Таким образом, этот Франсуа Блан с невозмутимым видом наблюдал, как тысячи
бабочек и мотыльков общества обжигали свои крылья в ужасном пламени,
пылавшем в его казино, а он, циничный наблюдатель, презирал
глупцов, очарованных рулеткой и чёрно-красным.

Но одной вещи он не боялся, и это были траты денег. Чтобы
соответствовать целям своего бизнеса, он щедро вложил их, и в конце концов он
привлек в Висбаден всю Европу. Еще шире и еще глубже он заложил
основы состояния, которое в конечном итоге выросло до колоссальных размеров.
Но он не сделал Висбаден знаменитым без активного противодействия.

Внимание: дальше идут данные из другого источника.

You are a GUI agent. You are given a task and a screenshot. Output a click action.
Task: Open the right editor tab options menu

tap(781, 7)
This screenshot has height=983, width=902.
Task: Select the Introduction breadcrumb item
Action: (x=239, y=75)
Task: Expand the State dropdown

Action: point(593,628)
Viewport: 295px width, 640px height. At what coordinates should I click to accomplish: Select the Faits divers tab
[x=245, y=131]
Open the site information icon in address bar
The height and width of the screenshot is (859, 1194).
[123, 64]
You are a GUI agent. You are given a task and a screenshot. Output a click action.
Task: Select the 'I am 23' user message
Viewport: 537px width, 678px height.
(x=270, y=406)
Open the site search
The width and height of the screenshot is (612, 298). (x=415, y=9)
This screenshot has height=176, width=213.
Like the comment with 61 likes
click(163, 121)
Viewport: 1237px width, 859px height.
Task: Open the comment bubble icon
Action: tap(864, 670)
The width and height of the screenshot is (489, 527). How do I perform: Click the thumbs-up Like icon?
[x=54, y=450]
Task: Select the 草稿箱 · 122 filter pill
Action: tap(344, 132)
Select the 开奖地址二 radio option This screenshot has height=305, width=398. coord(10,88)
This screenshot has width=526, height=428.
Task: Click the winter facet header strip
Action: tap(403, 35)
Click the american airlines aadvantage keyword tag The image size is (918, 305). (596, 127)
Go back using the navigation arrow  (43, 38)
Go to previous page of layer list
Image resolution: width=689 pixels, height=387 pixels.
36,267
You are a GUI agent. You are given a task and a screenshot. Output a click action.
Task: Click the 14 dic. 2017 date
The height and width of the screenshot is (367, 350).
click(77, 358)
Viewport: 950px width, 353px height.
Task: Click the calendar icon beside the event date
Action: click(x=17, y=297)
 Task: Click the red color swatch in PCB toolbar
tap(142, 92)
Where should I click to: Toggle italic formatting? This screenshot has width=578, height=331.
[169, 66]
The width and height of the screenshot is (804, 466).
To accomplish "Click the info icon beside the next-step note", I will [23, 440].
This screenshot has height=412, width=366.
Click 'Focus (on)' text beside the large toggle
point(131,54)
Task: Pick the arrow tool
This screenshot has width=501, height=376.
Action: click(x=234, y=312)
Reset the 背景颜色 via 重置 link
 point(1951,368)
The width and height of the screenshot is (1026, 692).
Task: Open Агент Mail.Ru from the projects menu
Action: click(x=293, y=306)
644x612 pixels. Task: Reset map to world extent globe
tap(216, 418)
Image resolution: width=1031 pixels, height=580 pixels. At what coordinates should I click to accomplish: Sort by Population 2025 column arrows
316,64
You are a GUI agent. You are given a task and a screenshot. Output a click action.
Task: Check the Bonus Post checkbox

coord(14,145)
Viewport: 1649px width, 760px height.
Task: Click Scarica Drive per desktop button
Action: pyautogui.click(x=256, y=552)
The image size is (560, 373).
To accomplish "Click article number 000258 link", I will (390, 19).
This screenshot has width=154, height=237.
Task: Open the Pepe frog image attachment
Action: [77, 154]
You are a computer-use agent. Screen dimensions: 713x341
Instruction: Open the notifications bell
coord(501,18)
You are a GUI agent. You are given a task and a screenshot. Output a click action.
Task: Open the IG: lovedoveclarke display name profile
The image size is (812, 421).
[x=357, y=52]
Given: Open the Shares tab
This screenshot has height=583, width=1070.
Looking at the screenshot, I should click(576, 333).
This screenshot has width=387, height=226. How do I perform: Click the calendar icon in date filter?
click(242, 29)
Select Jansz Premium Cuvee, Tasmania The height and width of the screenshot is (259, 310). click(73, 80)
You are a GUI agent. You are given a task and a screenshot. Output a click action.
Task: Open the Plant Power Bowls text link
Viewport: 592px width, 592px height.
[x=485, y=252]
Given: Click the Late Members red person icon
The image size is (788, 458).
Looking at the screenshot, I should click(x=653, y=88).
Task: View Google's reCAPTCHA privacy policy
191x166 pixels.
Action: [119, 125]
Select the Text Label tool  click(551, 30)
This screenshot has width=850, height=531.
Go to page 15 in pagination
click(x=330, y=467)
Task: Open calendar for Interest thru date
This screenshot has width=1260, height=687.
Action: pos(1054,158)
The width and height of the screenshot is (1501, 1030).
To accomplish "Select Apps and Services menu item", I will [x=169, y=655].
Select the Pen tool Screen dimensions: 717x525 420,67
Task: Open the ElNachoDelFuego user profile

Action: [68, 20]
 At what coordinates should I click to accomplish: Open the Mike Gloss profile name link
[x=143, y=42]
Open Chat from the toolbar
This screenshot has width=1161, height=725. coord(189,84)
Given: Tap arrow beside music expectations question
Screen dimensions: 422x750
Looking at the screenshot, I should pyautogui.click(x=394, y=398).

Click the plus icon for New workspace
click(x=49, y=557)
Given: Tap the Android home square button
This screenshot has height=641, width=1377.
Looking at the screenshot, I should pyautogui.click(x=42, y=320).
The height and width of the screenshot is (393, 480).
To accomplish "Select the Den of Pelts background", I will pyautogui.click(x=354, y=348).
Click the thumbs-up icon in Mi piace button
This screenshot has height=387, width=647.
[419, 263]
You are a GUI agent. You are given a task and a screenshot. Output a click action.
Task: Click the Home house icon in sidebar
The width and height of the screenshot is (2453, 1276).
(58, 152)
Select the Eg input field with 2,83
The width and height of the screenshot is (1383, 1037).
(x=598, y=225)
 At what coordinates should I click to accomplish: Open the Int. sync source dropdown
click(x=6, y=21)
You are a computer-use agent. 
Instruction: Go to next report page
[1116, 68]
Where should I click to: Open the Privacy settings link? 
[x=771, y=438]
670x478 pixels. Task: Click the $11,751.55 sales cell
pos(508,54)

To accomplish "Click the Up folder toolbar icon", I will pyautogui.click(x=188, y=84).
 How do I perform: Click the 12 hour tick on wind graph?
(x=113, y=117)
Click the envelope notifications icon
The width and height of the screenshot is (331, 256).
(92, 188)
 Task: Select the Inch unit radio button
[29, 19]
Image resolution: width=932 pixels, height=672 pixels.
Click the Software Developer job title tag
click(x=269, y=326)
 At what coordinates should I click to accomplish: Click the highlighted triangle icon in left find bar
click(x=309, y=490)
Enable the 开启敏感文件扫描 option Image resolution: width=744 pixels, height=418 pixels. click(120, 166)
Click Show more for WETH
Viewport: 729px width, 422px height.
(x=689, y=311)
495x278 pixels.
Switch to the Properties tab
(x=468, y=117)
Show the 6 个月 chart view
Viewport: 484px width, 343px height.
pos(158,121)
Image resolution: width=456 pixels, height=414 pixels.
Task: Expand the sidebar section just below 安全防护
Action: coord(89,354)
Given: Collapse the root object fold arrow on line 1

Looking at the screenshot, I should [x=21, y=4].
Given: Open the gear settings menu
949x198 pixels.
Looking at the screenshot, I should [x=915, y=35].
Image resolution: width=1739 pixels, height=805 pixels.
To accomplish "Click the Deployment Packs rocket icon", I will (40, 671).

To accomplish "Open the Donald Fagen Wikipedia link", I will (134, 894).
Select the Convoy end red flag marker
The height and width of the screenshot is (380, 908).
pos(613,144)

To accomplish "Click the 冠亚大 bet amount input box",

Он нажил
состояние нищего принца Карла и всей голодной толпы
королевских высочеств вопреки их воле. При каждом новом возражении он
просто открывал свой кошелёк, и на них сыпался золотой дождь.

Ему потребовалась твёрдая голова, чтобы противостоять нападкам, когда стало известно, что он скупил и принца, и муниципалитет, и предложил сделать Висбаден главным игорным городом на континенте. Но, несмотря ни на что, он претворил свои планы в жизнь с удивительным успехом. Был разбит большой парк и построены величественные здания, посвящённые богине удачи. В его роскошных залах у любителей азартных игр был небольшой шанс на победу. Он тратил миллионы,
но он знал слабое, глупое человеческое сердце, эгоизм каждого и
каждого из нас, что заставляет нас игнорировать непреложный закон
чисел. Поэтому он рассчитывал на свои доходы и никогда не рассчитывал напрасно.

 Как я уже сказал, у него была крепкая голова, чтобы противостоять нападкам.
Каждый день почта доставляла сотни писем с предложениями
и угрозами от людей, которые потеряли свои деньги и требовали их вернуть
с яростными угрозами, жалкими мольбами и предупреждениями о намерении
совершить самоубийство, с тщательно указанным местом, датой и часом, чтобы
не было ошибки, и не раз предпринимались попытки лишить его жизни. Но
Франсуа Блан был невозмутим перед лицом любых опасностей. Угрозы,
мольбы, соблазны не трогали его. Этот ледяной человек,
самообладание, холодность, безразличие к гибели тысяч
жертв его воли, был подвержен причудам и фантазиям. Он выращивал красные и
белые розы, и пока безумные толпы в неистовстве толпились вокруг
столов в его залах в Хомбурге, Висбадене и Монте-Карло, он с мотыгой
или лопаткой в руках ухаживал за своими розами, любовался распускающимися
бутонами или сокрушался из-за нашествия насекомых;
или, опять же, отказываясь от всех приглашений, садился со своей женой за стол и ужинал
вареной репой с беконом, запивая стаканом виши
водой с молоком. Этот город и эти сцены постоянно
происходящие там.

Теперь для моего приключения. В 1870 году, незадолго до того, как разразилась военная туча, накрывшая
всю эту часть света, я остановился на несколько недель в отеле
Нассау. Он стоит на главной улице, напротив ворот парка, ведущих к
казино. Весь мир приезжал в Висбаден, чтобы развлечься. Какими бы
модными ни были легкомыслие и порок в других местах, здесь они были под строгим запретом
Притворяться порядочным и трезвым — значит выставлять себя
язычником и варваром, не разбирающимся в славном
увенчанном цветами Примроуз-Уэй нашего мира.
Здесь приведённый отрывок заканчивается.